John Ashbery, who died in the early morning hours on Sunday of Labor Day weekend, was doubtlessly the best known and most influential poet of his generation, a mentor to me, and a good friend. I went to readings he gave in my sophomore year at Columbia and was, like many of my classmates, blown away by his long poem “The Skaters,” which many of my buddies on the Columbia Review, committed as we were to the aesthetic of the New York School, thought was the single finest long poem in English since “The Waste Land.” He very quickly became my favorite poet.
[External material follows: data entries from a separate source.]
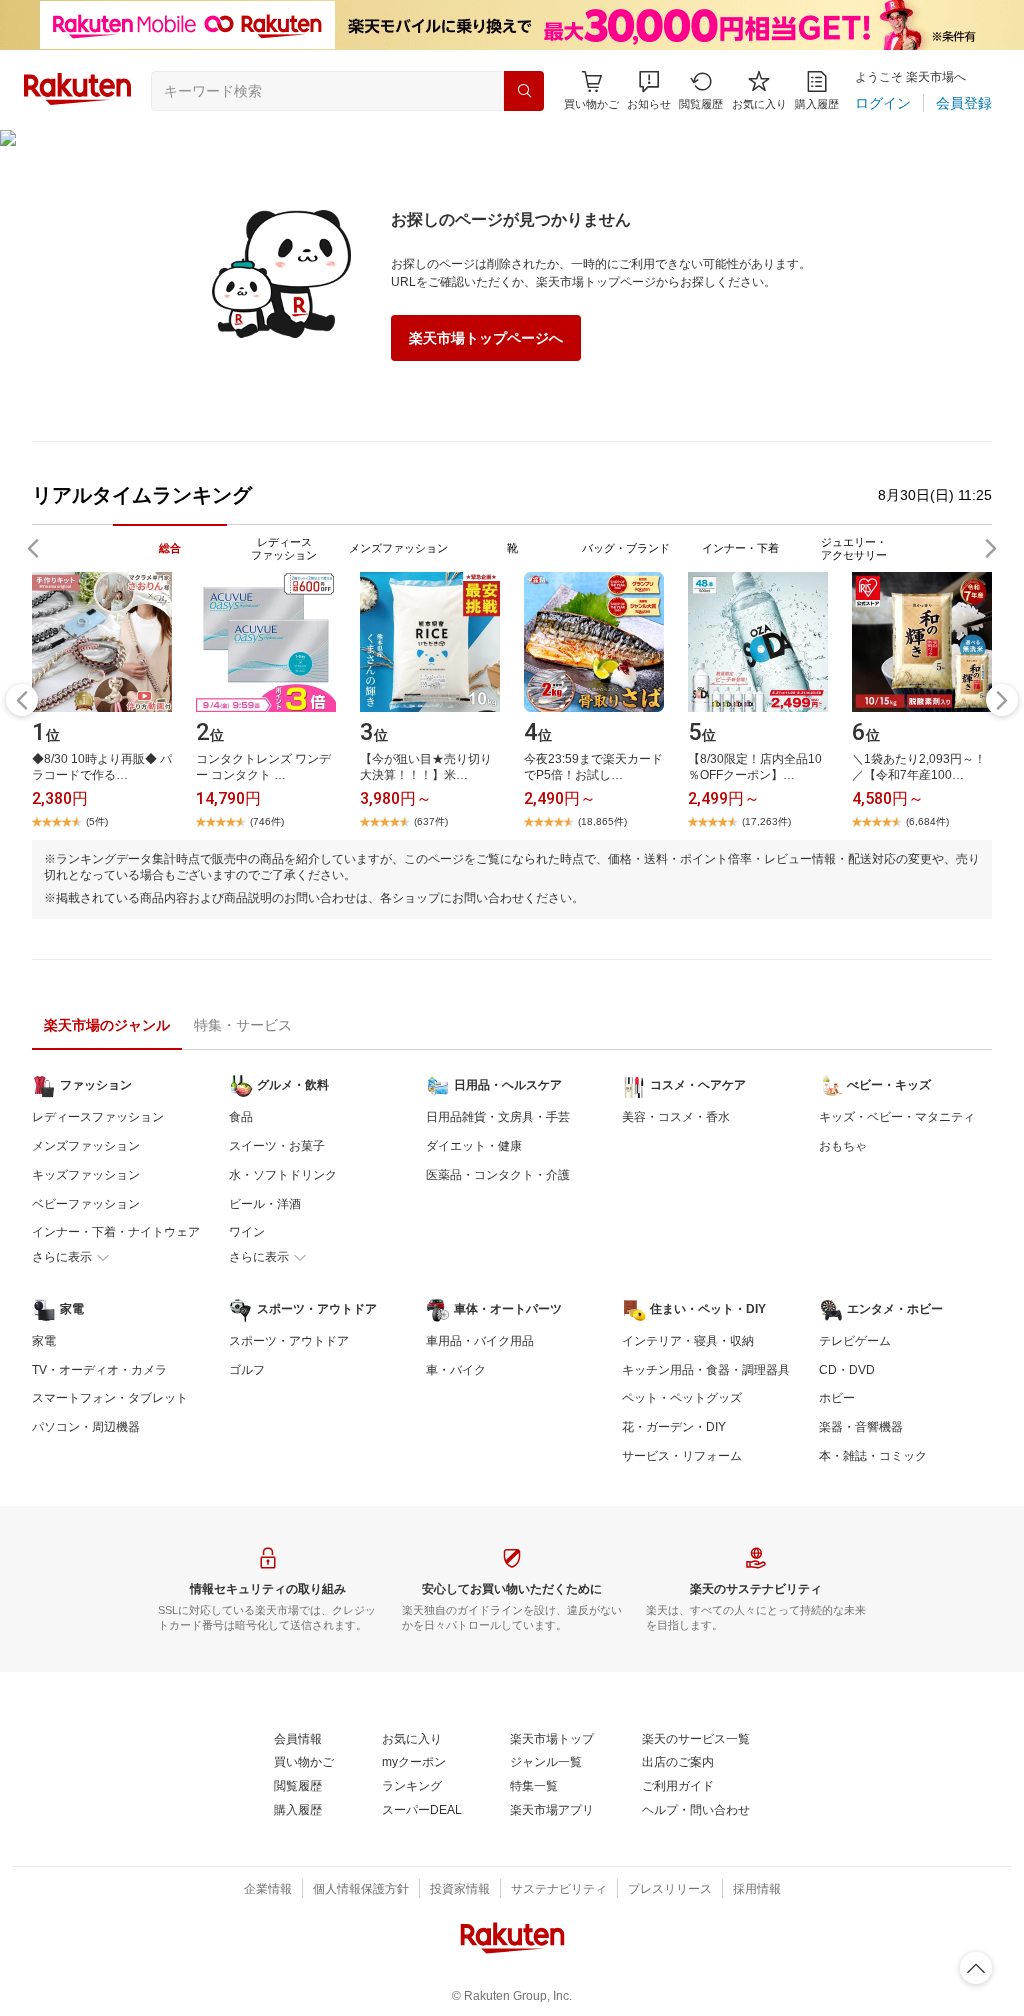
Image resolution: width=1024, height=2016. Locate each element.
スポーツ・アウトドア (289, 1341)
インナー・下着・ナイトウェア (116, 1232)
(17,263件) (766, 821)
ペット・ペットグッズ (682, 1398)
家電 (44, 1341)
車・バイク (456, 1370)
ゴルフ (247, 1370)
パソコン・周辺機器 (86, 1427)
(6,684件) (927, 821)
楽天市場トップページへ (486, 338)
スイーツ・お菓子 (277, 1146)
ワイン (247, 1232)
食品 (241, 1117)
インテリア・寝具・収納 (688, 1341)
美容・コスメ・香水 (676, 1117)
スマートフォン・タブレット (110, 1398)
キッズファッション (86, 1175)
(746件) (267, 821)
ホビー (837, 1398)
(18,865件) (602, 821)
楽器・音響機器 (861, 1427)
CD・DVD (847, 1370)
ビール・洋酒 (265, 1204)
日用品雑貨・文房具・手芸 (498, 1117)
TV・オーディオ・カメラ (99, 1370)
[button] (649, 90)
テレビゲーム (855, 1341)
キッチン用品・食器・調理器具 (706, 1370)
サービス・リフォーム (682, 1456)
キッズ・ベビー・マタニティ (897, 1117)
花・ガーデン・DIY (674, 1427)
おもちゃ (843, 1146)
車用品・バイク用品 (480, 1341)
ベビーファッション (86, 1204)
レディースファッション (98, 1117)
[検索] (524, 91)
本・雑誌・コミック (873, 1456)
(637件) (431, 821)
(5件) (97, 821)
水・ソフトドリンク (283, 1175)
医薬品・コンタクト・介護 (498, 1175)
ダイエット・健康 (474, 1146)
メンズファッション (86, 1146)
Some of his friends called him Ashes. I favored JA in part because of his brilliant early poem “The Picture of Little JA in a Prospect of Flowers,” the title of which was itself a lift from a poem by Andrew Marvell. We—those of us privileged enough to get close to the man—would entertain one another with anecdotes about him, clever things he said, or just news of a great new poem, such as “Self-Portrait in a Convex Mirror,” which knocked our socks off when it appeared in Poetry magazine in 1974. A year later it was the title poem of a poetry collection that captured the Pulitzer Prize, the National Book Award, and the National Book Critics Circle Award, an unprecedented triple crown.
It was my great good luck that our professional paths crossed three significant times in the 1970s and ’80s. John and I shared an office at Brooklyn College the year I taught there. Later, when I reviewed books for Newsweek, John was the magazine’s art critic. And when I launched The Best American Poetry series in 1988 with Scribner, JA was our first guest editor. So it was not only as a poet but also as a teacher, a critic, a journalist, and an editor that he inspired me.
My lifelong devotion to his work as a poet, art critic, literary critic, translator, maker of collages, and central figure of the New York School is reflected in such publications as Beyond Amazement: New Essays on John Ashbery (1980) and The Last Avant-Garde: The Making of the New York School of Poets (1998). In 1984 Harvey Shapiro of The New York Times Magazine phoned and commissioned a long article, which was great fun to do. It was also fun to observe as things JA said in interviews entered the general discourse. For example, “Often people don’t listen to you when you speak to them. It’s only when you talk to yourself that they prick up their ears.” And: “I am aware of the pejorative associations of the word ‘escapist,’ but I insist that we need all the escapism we can get and even that isn’t going to be enough.”
Just last week my wife, Stacey, and I watched the new movie Marjorie Prime and almost jumped out of our seats when the character played by Tim Robbins suddenly and without preamble quotes the opening six lines of Ashbery’s wonderful poem “At North Farm”:
Somewhere someone is traveling furiously toward you,
At incredible speed, traveling day and night,
Through blizzards and desert heat, across torrents, through narrow passes.
But will he know where to find you,
Recognize you when he sees you,
Give you the thing he has for you?
For The Best American Poetry blog I wrote up the movie under the heading “John Ashbery Steals the Show in Marjorie Prime.” That was Wednesday, August 30. I phoned John in Hudson, New York, the next evening to tell him how much Stacey and I enjoyed hearing his words in the movie. Aside from an intermittent cough, John sounded perfectly like himself, and it gives me pleasure to report that he remained his usual witty, droll, clever, charming self right up to the end. His death came as no surprise—he was in declining health for quite some time—but it was a devastating blow to his numerous admirers nevertheless. Tributes are pouring in.
I shall not look upon his like again.